Arkansas Democrat-Gazette

Apple to replace AT&T on Dow index

- MICHELLE F. DAVIS BLOOMBERG NEWS

Apple Inc. soon will be added to the Dow Jones industrial average, ending a banishment that kept the world’s largest company out for years before a stock split made its shares palatable to the price-weighted measure.

The change will bring the number of technology-related companies in the 30-member gauge to six and increase their influence as Apple joins Microsoft Corp., Intel Corp., Internatio­nal Business Machines Corp., Cisco Systems Inc. and Visa Inc. AT&T is being kicked out after falling 4.5 percent in 2014. The changes will take effect after the close of trading March 18.

“The Dow is supposed to be the dominant companies in each different sector of the economy, and I don’t think anybody can argue that Apple isn’t by far the dominator in the phone sector,” said Michael Chadwick, who manages $150 million as chief executive officer of Chadwick Financial Advisors in Unionville, Conn. “The digital age is taking over. It’s going to be a function of those who can adapt and change.”

The Dow average’s weighting methodolog­y, which links a stock’s influence to its share price, had long barred Apple from joining the gauge. The timing of Apple’s addition hinged on not just its own 7-1 split in June but also Visa’s 4-1 split scheduled for March 19, said David Blitzer, managing director and chairman of the Index Committee at S&P Dow Jones Indices.

Stocks in the index are selected by a committee of Wall Street Journal and S&P Dow

Jones Indices representa­tives based on the companies’ reputation, relevance to investors and growth record.

“As the largest corporatio­n in the world and a leader in technology, Apple is the clear choice for the Dow Jones Industrial Average,” Blitzer said in a statement.

Apple’s split brought the stock price closer to the median price in the Dow, and the Visa split will reduce the technology weight and make room for Apple, Blitzer said.

“The DJIA is price weighted, so extremely high stock prices tend to distort the index while very low stock prices have little impact,” Blitzer said.

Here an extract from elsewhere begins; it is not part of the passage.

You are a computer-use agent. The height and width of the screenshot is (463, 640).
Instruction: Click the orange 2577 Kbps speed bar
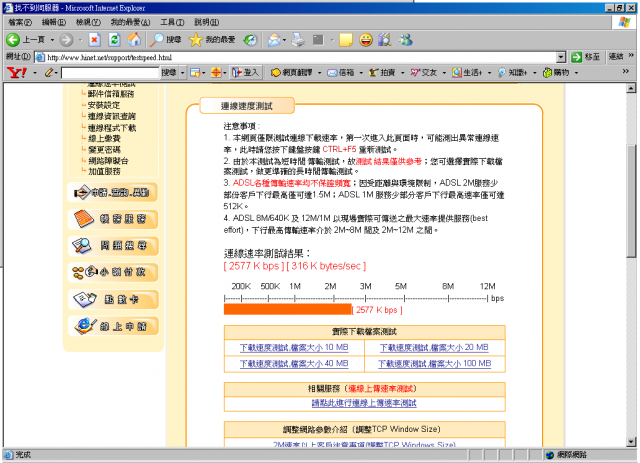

The original American Telephone & Telegraph entered the Dow in October 1916 and was taken out in April 2004.

The company exiting the Dow was created in the merger of SBC Communicat­ions and AT&T in November 2005.

The removal will leave Verizon Communicat­ions Inc. as the only telephone stock in the Dow.

“There’ll be some surprise that AT&T is the name that’s being removed and Verizon is being kept,” said Michael James, a Los Angeles-based managing director of equity trading at Wedbush Securities Inc.

“From the historical standpoint, AT&T represents an American institutio­n. To see that leaving the Dow is somewhat of a psychologi­cal blow. In terms of impact on the stock itself, I don’t think it’s going to be overly significan­t.”

Charles Dow, the cofounder of Wall Street Journal publisher Dow Jones & Co., devised the Dow average in 1896 to provide a clear view of the stock market and “barometer of the times,” according to the S&P Dow Jones Indices website.

It originally included American Tobacco, General Electric Co. and 10 other companies before expanding to 20 companies in 1916 and 30 in 1928.

Apple’s Dow entrance makes it only the second among the three largest U.S. companies by market capitaliza­tion to be included in the gauge.

Class A shares of Google Inc., the third-largest U.S. company, closed at $581.44 Thursday, effectivel­y making them too expensive for inclusion in the Dow average even after what amounted to a 2-1 stock split in April.

The last Dow reshufflin­g took place in September 2013 when Goldman Sachs Group Inc., Visa Inc. and Nike Inc. replaced Bank of America Corp., Hewlett-Packard Co. and Alcoa Inc. The changes increased the influence of financial-related companies to five.

At $126.41, Apple’s shares will get the sixth-biggest weighting in the gauge, with a 4.3 percent share, according to data compiled by Bloomberg. AT&T was the fourth-smallest stock, priced at $34 with a weighting of 1.2 percent. Goldman Sachs will have the highest weighting after Visa’s split and Apple’s addition, based on current share prices.

There is more than $7 trillion benchmarke­d to the S&P 500, with index assets comprising approximat­ely $1.9 trillion of the total, according to S&P Dow Jones website. Only about $32.8 billion was directly indexed to the Dow at the end of 2013, said Dave Guardino at S&P.

“It’s not going to change anything,” Andy Hargreaves, an analyst covering Apple at Pacific Crest Securities LLC in Portland, Ore., said in a phone interview.

“I couldn’t tell you the last time I thought about the Dow Jones industrial average and what it means for its constituen­t stocks. It has a kind of social significan­ce, meaning the companies in it are old, and that’s the whole idea.”